The Motzi on its face is not hard to poke fun at. Quoting Psalm 104:14, we bless God for “bringing bread from the earth” “hamotzi lechem min haaretz”.  Actual loaves of bread?  The ancient rabbis saw the problem as well. In the great Midrash on Genesis (chapter 15:7), the rabbis are arguing about which tree it was that Adam and Even ate from. One says “a wheat tree.”  His companions are perplexed. The rabbi explains: back in Eden, loaves of bread grew on trees that were as big as the Cedars of Lebanon (which is why God said to Adam that he would have to get his bread by the sweat of his brow; before he just picked it from trees).


So when it comes to being thankful for the bounty, etc., I would concede that God creates nature, but then a complex symbiosis of human industry and efficiency comes into play. Am I thankful for the farm workers and the array of small businesses and corporations and their employees, motivated by a free market system to get the most food for the lowest price onto our tables, and for the government agencies that try to regulate all of this? Actually, more impressed (knowing the human proclivity for waste, corruption and venality) that things work out so well, at least in these parts, than thankful.   Yes, I am thankful, but not piously so.


Which brings me to Chanukah. I do feel piously thankful around the military. Before the fall of 1973, the looming event of November was the memory of assasination of President Kennedy in 1963. Three months in Marine Corps boot camp from August to November of 1973  put the birthday of the Marine Corps (10 November 1775) and Battle of Tarawa into my consciousness (sixty years ago  last week – November 20-23, 1943).  We learned Marine Corps history, and the Battle of Tarawa frightened me. The Second Marine Division went up against an impregnable island fortress, whose Japanese commander said it would take a million men a hundred years to conquer. A thousand Marines died in three days taking Tarawa.  They swam, crawled, walked and charged into a firestorm of searing metal. It was made pretty clear to me that if I were ordered that I would be expected to follow that same path.


I never was ordered to follow that path but I know many, both here and in Israel, who were or will be ordered.  I think I know, vicariously, what the decision of the Maccabees to fight felt like. In 167 BCE, a war between Judean farm workers, inter alia, and a professional Syrian Hellenist army seemed unthinkable, and if one did think about, it seemed futile.


For some proud and few Jewish farmers, however, dying in battle to preserve their heritage, even in a losing battle, seemed preferable to whatever the next best thing was.

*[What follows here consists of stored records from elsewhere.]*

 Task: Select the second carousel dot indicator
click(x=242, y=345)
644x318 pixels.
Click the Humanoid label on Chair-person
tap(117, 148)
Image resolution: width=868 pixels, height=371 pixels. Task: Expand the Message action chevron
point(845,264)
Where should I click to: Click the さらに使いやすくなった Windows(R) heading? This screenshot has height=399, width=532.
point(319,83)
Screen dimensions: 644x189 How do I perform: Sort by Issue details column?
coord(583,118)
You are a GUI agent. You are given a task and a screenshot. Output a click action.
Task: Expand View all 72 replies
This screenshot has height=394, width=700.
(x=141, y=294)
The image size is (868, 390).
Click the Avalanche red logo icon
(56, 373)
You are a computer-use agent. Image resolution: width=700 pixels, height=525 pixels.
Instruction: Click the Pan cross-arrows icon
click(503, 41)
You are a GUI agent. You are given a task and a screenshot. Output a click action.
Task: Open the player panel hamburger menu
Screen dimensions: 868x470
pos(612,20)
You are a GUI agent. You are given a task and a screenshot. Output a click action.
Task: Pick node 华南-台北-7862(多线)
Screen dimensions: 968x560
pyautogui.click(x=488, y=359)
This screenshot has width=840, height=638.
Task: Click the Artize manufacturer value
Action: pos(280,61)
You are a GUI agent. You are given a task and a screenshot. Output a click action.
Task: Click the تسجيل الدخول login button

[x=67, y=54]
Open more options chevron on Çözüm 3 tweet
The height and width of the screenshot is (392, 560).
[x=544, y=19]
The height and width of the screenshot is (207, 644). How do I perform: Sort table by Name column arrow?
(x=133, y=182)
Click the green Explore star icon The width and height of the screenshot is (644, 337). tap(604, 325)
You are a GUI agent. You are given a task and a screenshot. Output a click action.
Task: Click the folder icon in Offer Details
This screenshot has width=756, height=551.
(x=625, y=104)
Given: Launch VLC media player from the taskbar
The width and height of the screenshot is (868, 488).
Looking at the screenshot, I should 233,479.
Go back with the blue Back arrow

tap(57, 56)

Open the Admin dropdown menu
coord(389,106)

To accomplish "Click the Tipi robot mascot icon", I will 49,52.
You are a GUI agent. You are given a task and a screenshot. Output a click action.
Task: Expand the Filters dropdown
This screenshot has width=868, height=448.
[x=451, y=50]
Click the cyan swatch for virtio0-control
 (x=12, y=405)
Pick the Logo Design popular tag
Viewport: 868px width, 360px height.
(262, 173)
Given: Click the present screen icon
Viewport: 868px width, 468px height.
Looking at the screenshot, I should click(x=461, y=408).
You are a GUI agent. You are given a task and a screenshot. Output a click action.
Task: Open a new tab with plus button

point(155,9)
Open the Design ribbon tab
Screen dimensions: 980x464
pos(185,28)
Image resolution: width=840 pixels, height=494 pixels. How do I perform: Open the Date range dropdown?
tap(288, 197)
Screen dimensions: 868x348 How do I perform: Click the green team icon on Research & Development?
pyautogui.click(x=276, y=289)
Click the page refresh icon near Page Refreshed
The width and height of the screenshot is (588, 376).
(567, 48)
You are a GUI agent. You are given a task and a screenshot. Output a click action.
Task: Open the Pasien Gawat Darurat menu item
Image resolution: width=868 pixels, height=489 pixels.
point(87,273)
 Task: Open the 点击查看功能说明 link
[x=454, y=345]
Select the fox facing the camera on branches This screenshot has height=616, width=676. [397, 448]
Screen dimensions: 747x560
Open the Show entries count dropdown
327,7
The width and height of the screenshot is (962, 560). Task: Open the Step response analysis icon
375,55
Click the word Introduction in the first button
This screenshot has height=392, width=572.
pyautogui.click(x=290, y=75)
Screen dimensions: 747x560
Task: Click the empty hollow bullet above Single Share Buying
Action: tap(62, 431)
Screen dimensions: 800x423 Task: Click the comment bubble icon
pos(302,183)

They walked into the Valley of the Shadow of Death. And there were enough of them who believed in the mission so deeply that three years later, I think perhaps to their amazement, the Syrian Hellenist army withdrew.

I recommend that people not recount the fable of the oil lasting eight days. It distracts us from the real miracle, a miracle of heart, spirit and vision, the willingness to suffer, and the belief in the righteous of their cause. This should be our focus on Chanukah.


I have met descendants of the Maccabees first hand — Israeli young men, who volunteer for infantry and special units and who are guaranteed that when the rockets flare, that they will be the hammer and the metal on the shield against a ruthless enemy who would kill every last one of us if they get the chance.


Around them, and when I think of them, I feel piously thankful.